Com ares de ficção científica (talvez inspirados pelos próprios experimentos aos quais o personagem é submetido), parece interessante ressaltar que o espetáculo se apresenta ao público exclusivamente em tons de preto e branco, chamando atenção a uma realidade dura e fria em que a graça e a beleza estão bem longe do primeiro plano. As únicas cores que temos ali vêm das pálidas peles dos atores e de alguns animais empalhados que ornamentam o cenário.
A animalidade, aliás, é outro elemento que rapidamente se alastra à cena, a partir de personagens que roncam, uivam e coaxam, ostentando, em alguns momentos, chifres e orelhas animalescas. Se a caça é apresentada como um hábito bastante comum na Ucrânia, também as relações humanas parecem ter sido contaminadas: tanto Woyzeck e sua esposa quanto outros personagens apresentados com menor detalhe frequentemente cruzam o palco, traçando diferentes rotas de fuga daqueles que parecem querer capturá-los.

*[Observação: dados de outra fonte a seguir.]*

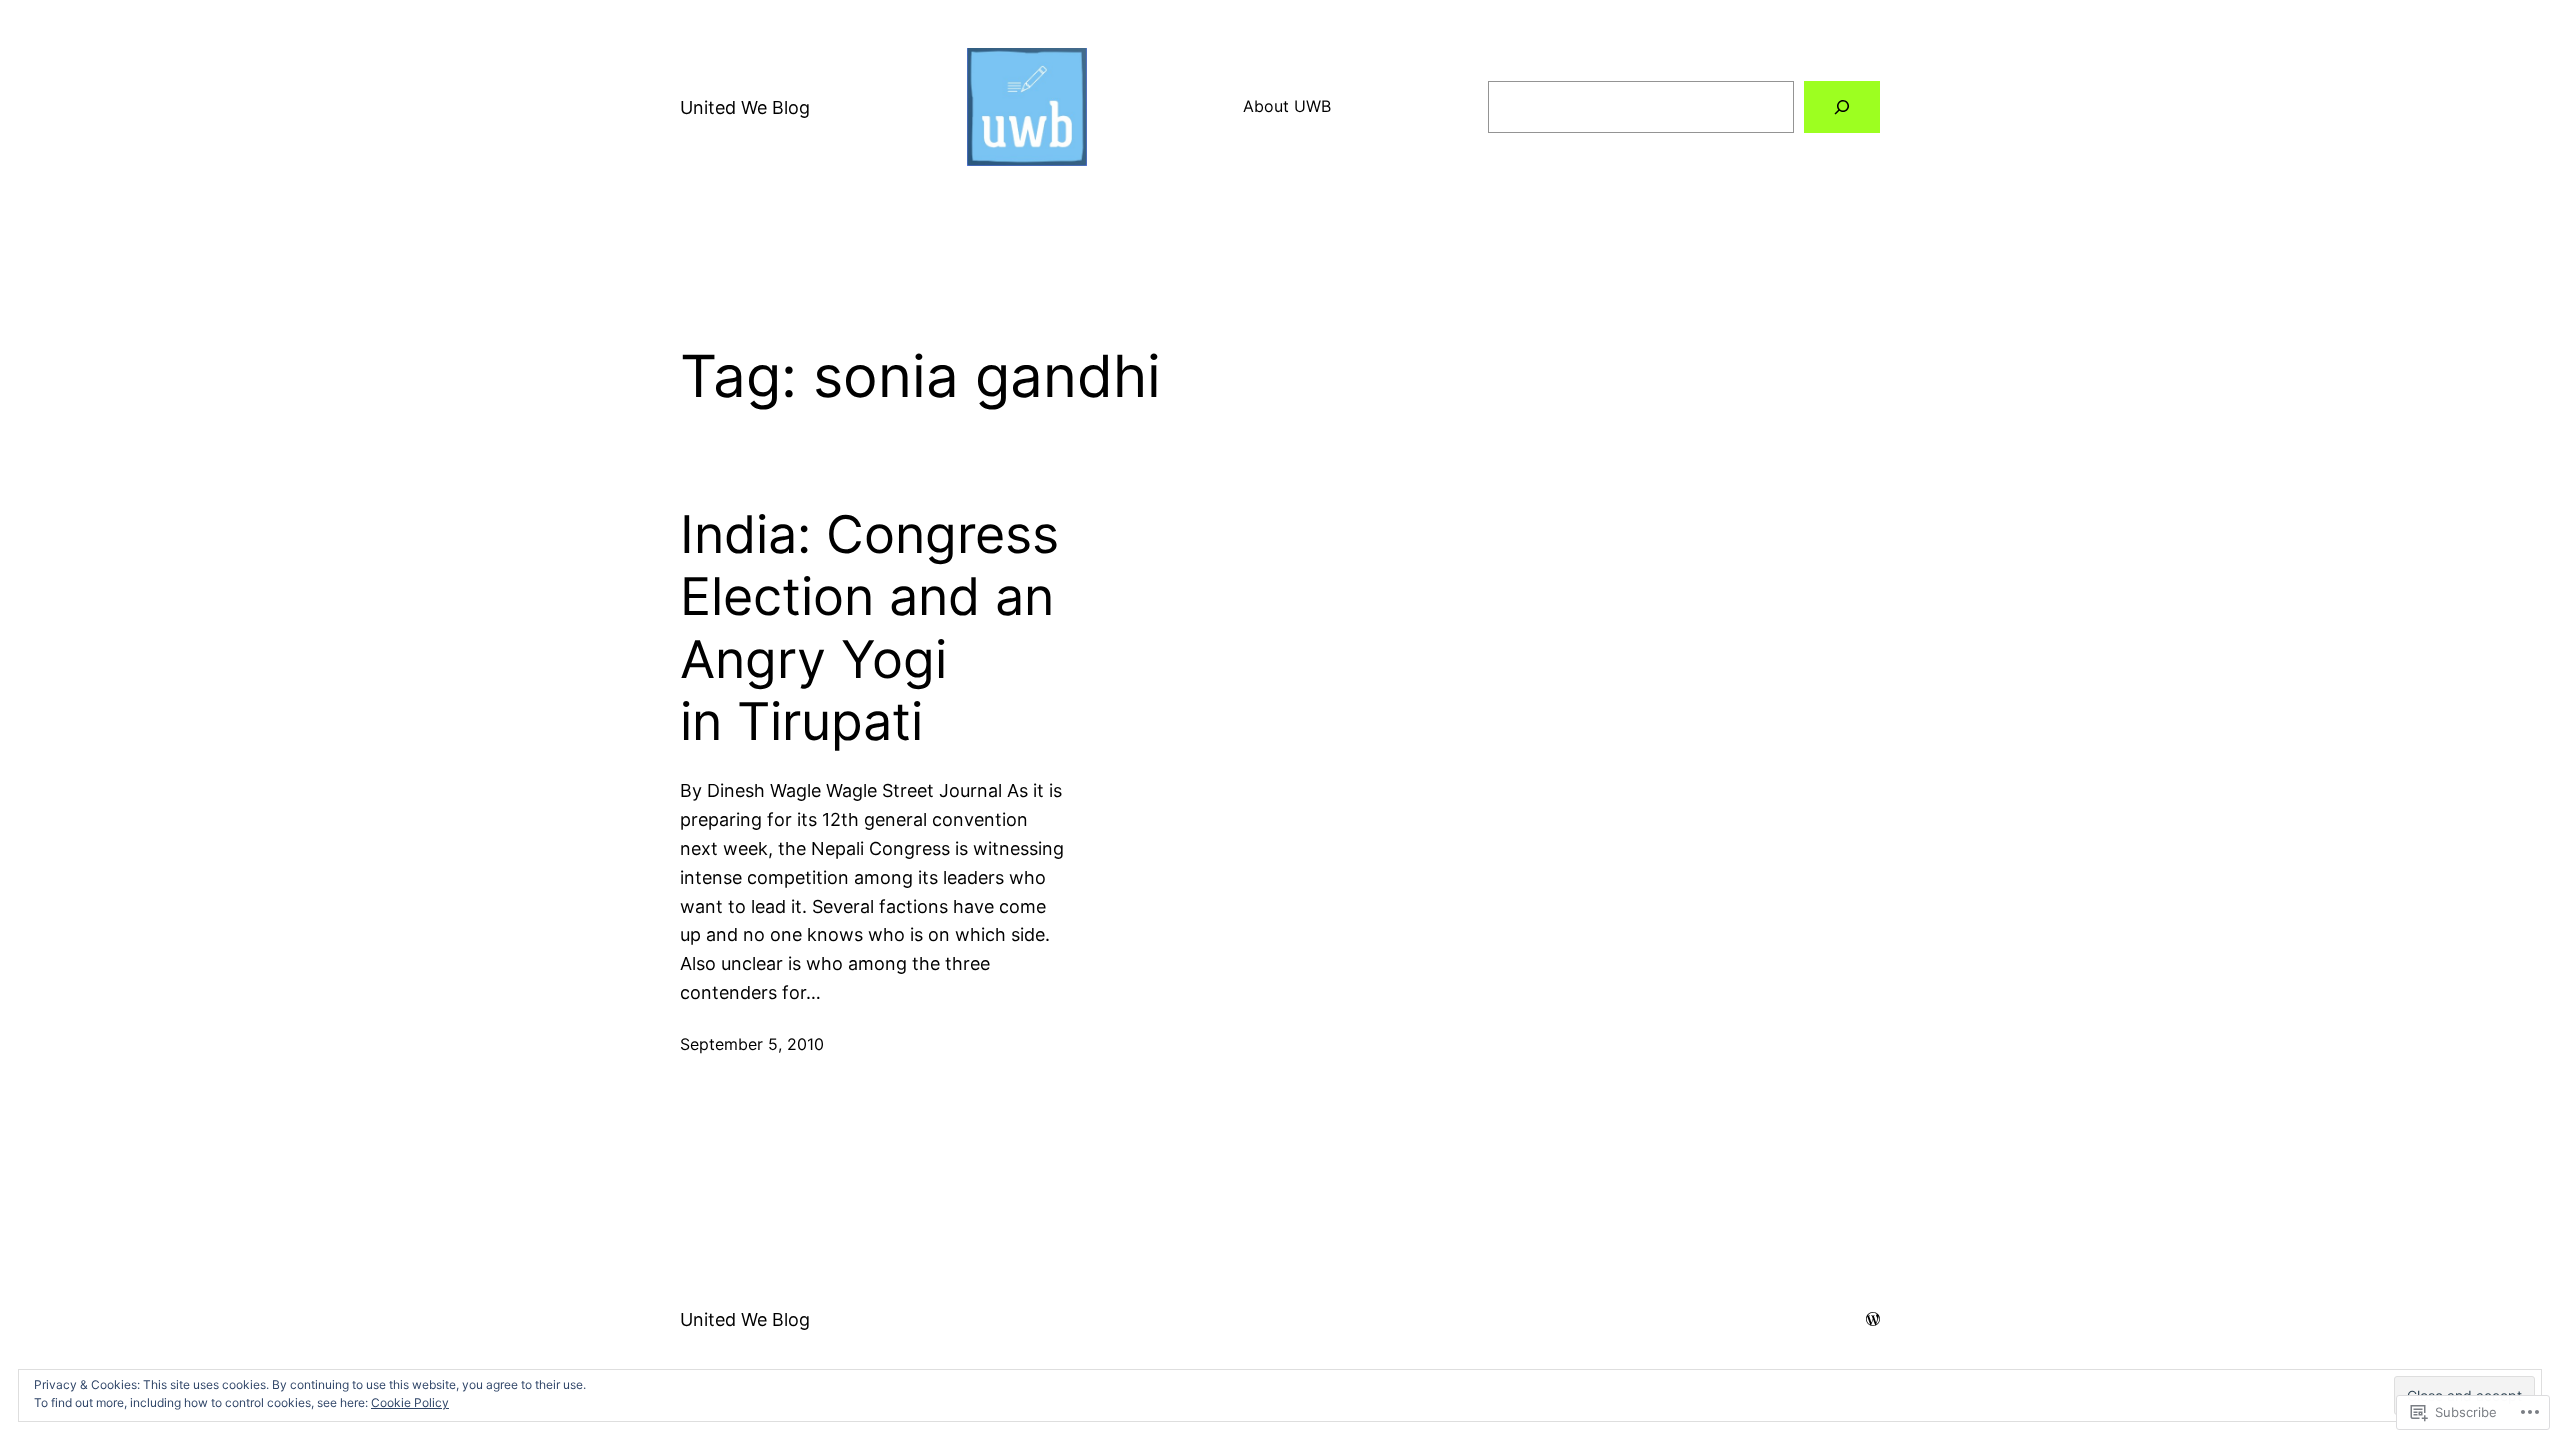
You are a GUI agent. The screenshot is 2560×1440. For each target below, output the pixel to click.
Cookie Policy (410, 1402)
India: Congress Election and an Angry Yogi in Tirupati (869, 628)
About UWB (1287, 106)
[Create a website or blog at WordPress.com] (1873, 1318)
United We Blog (745, 107)
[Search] (1842, 107)
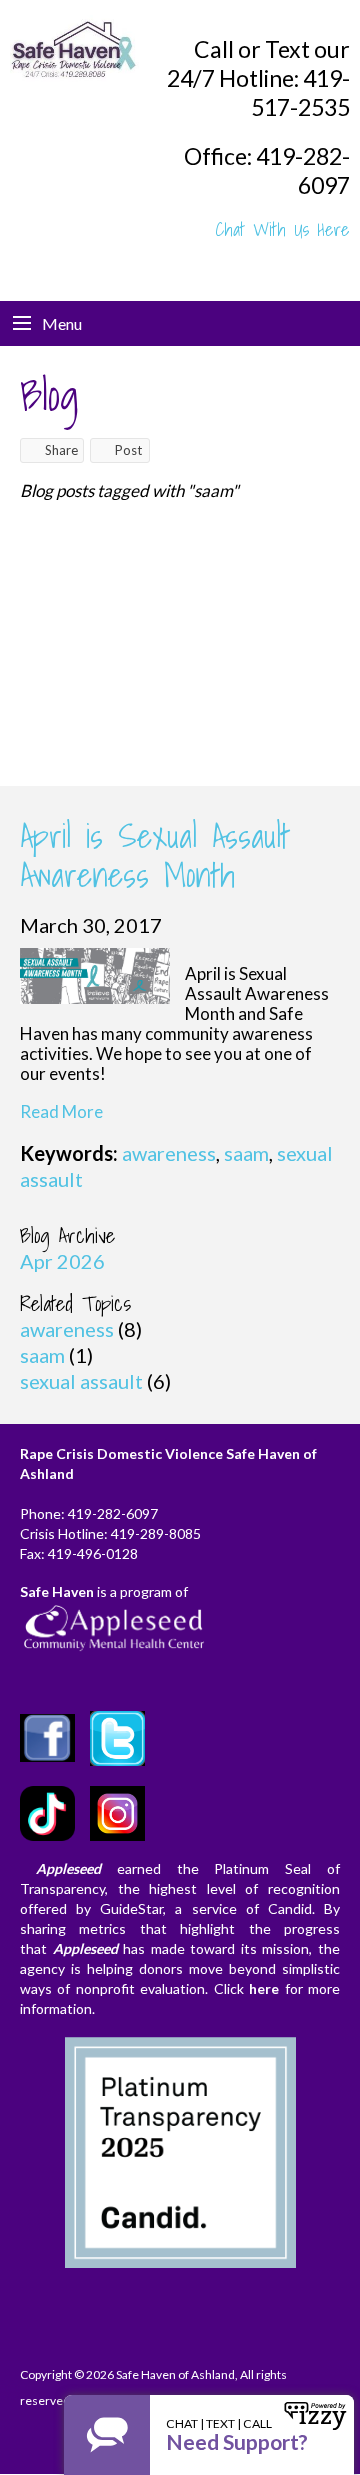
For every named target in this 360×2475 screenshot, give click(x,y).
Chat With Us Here (283, 229)
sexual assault (81, 1381)
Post (128, 450)
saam (246, 1153)
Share (61, 450)
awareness (169, 1153)
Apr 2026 (62, 1261)
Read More (61, 1111)
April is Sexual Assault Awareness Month (155, 855)
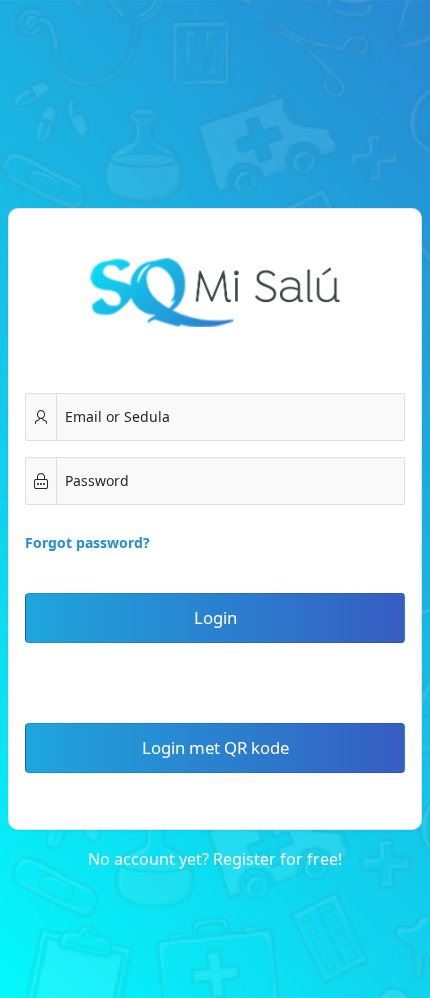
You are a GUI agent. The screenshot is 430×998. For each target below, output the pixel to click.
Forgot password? (87, 542)
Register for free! (277, 859)
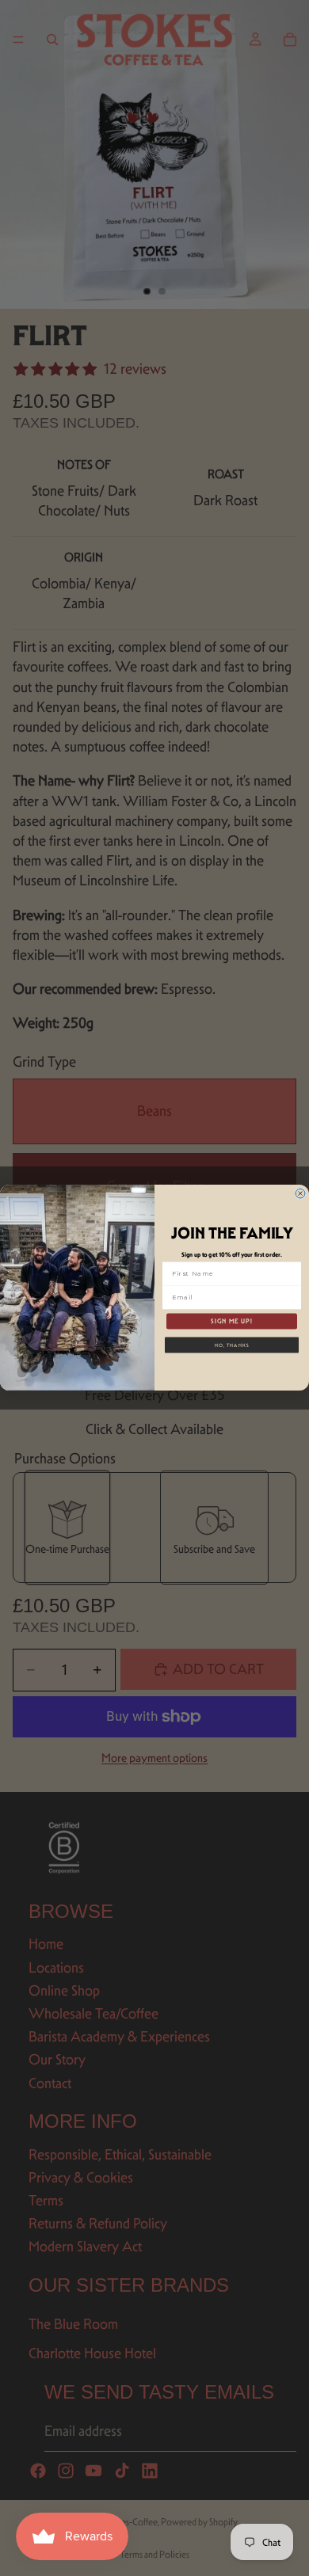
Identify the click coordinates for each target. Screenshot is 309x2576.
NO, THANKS (232, 1345)
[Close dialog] (300, 1193)
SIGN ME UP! (232, 1321)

“Eu quero ser livre. Quero viver em um país livre. Quero ter uma vida noturna”, afirma Maria, a esposa de Woyzeck, pouco antes do anúncio do início do segundo ato do espetáculo. Usando capacetes de moto, os dois desdobram os delírios de Woyzeck a outras alturas. Ao silenciar por alguns instantes as permanentes negociações políticas no gabinete do governo e nos espaços da elite, vislumbram uma possível fuga a partir de um encontro romântico em que novos horizontes, ao menos instantaneamente, parecem se abrir. Se as fronteiras territoriais parecem sitiadas e dominadas por outros impérios, a fronteira com o céu lhes parece mais amigável e promissora. “Não fique em silêncio. Fale algo”, pede a mulher. Mas Woyzeck nada pode prometer em meio a uma realidade social na qual tanto o amor quanto a liberdade não passam de utopias tão distantes quanto o céu e as estrelas.
Não tarda, contudo, até que a opressora realidade social novamente se imponha aos personagens, e Maria, tal qual a própria Ucrânia e seus chefes de estado, se deixe envolver por fios vindos de impérios políticos e econômicos que desde o início da peça rondam sua trajetória. Antes de ceder, contudo, ela oferece ao filho um sábio conselho: “Feche bem os olhos”, diz, em possível referência aos riscos de se enxergar demais.